__Directive 1__:
List every variable in the passage that is declared with the type float, together with the value assigned to it.

__Passage__:
These are mostly game-oriented, with parameters such as the boundaries of the field, initial velocity, and position. The spawning location of the ball is cached so that it can be placed back at the center of the field after each goal.

public class BallBehaviour:
  MonoBehaviour
{
  internal GameController Controller = null;

  private Vector3 _pos;

  // Left and right boundaries of the field, in meters
  private float _lrBound = 2.5f;

  // Forward and backwards boundaries of the field, in meters
  private float _fbBound = 2.5f;

  // Initial velocity, in meters per second
  private float _initialVelocity = 1.0f;
  private Vector3 _velocity;

  // Cache the floor level, so the ball is reset properly
  private Vector3 _initialPosition;

  // Flags for whether the game has started and if the local player is the host
  private bool _isGameStarted;
  private bool _isHost;

  /// Reference to the messaging manager
  private MessagingManager _messagingManager;

  // Store the start location of the ball
  private void Start()

__Material to process__:

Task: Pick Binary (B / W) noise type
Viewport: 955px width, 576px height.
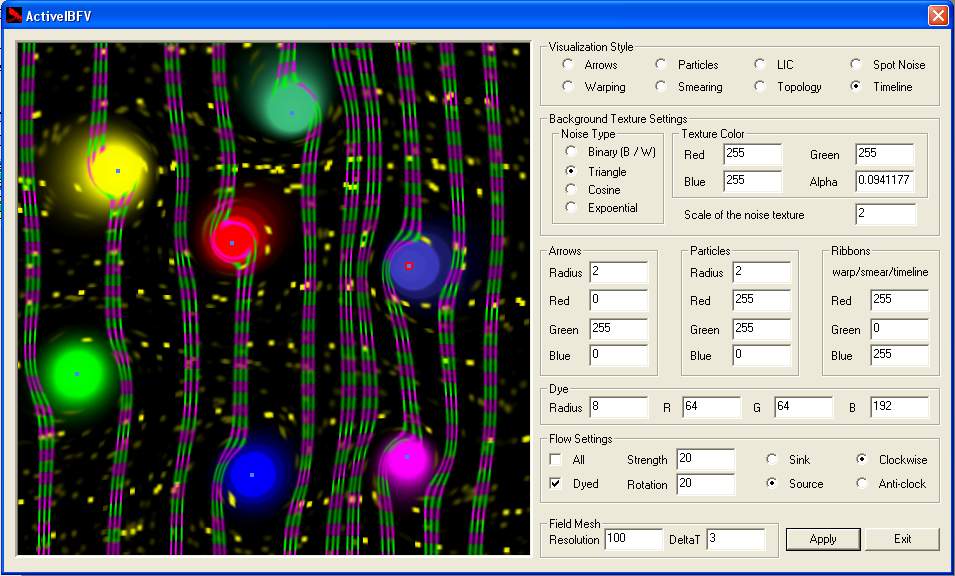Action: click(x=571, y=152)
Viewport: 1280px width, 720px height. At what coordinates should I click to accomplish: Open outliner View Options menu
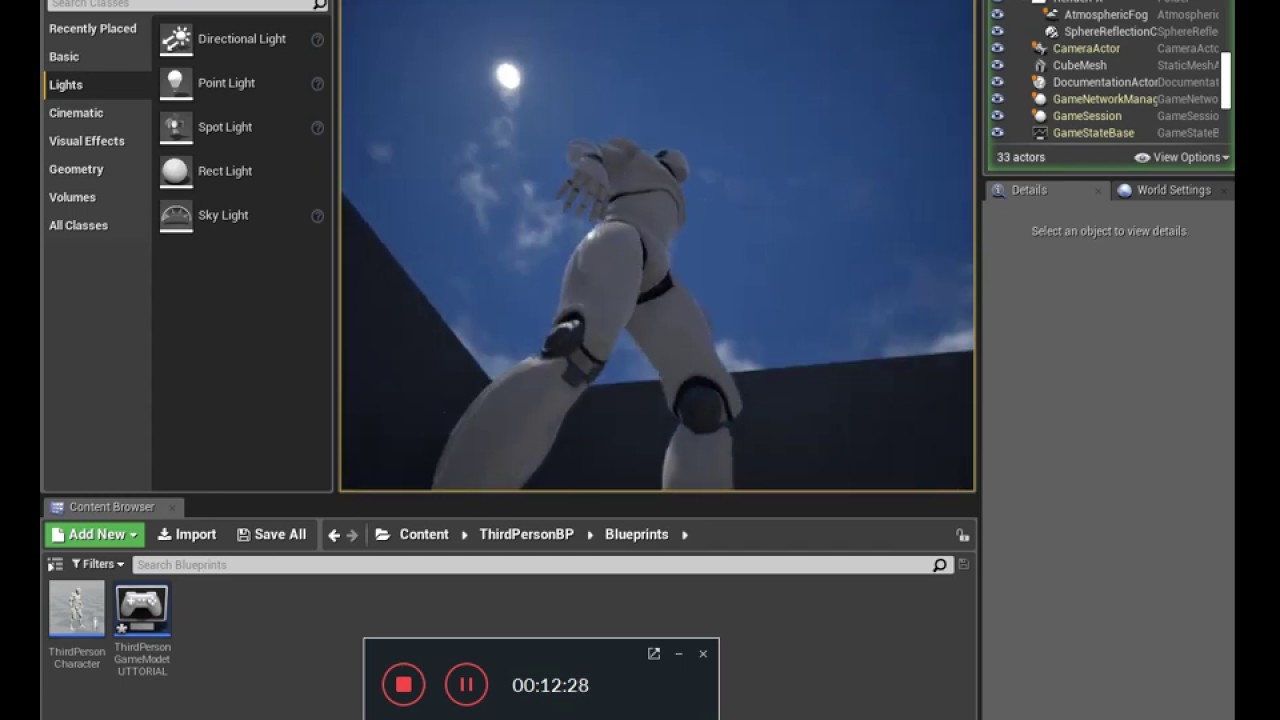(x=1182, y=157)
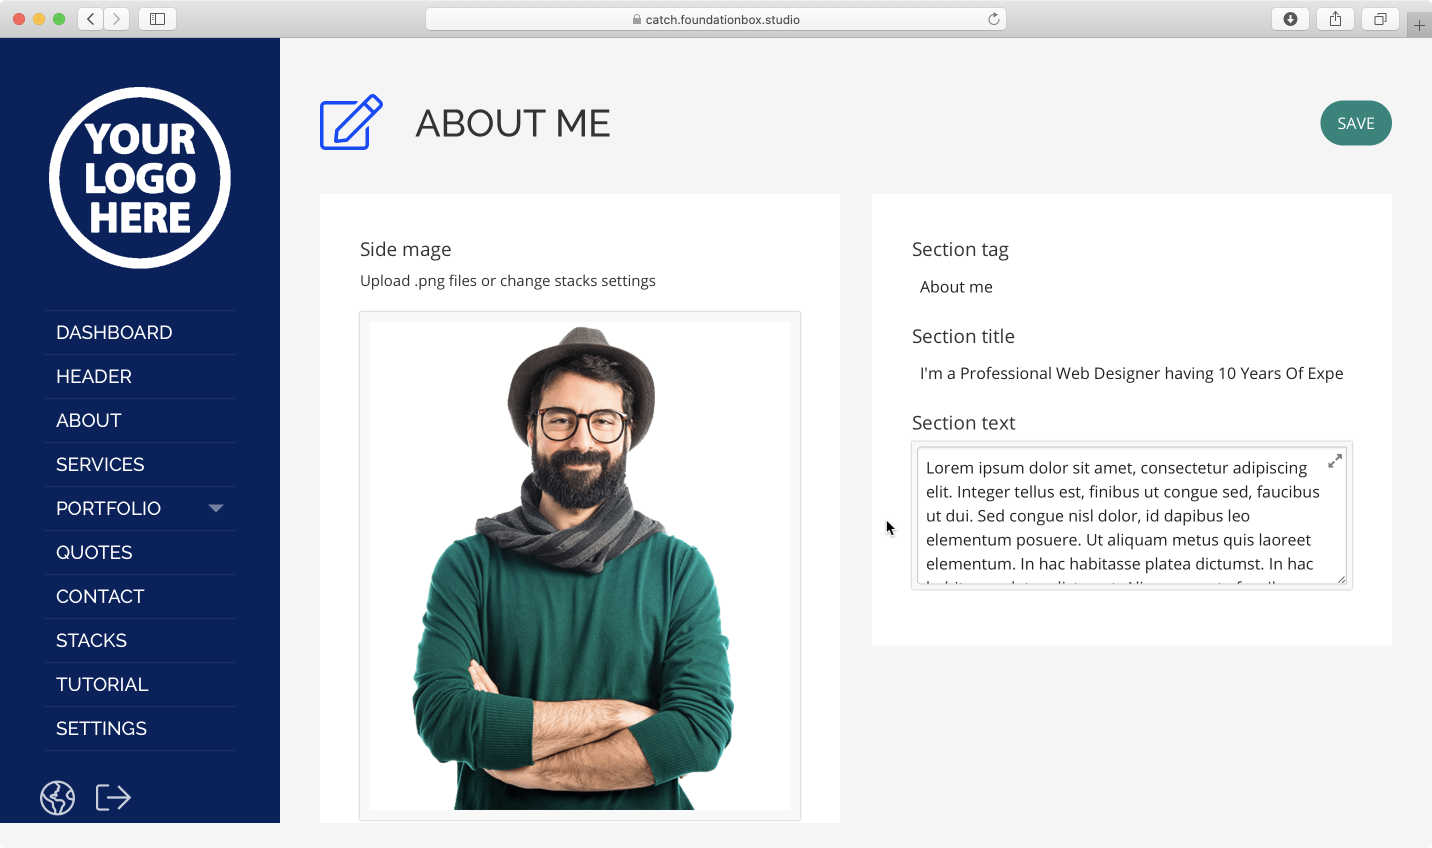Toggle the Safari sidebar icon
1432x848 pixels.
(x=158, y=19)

__Directive 2__:
Extract every line of the listing above verbatim, omitting the pictures.

__Full response 1__:
_lrBound = 2.5f
_fbBound = 2.5f
_initialVelocity = 1.0f

__Full response 2__:
Task: Pick Binary (B / W) noise type
Viewport: 955px width, 576px height.
Action: click(x=571, y=152)
Viewport: 1280px width, 720px height. At what coordinates should I click to accomplish: Open outliner View Options menu
(x=1182, y=157)
Toggle the Safari sidebar icon
1432x848 pixels.
(x=158, y=19)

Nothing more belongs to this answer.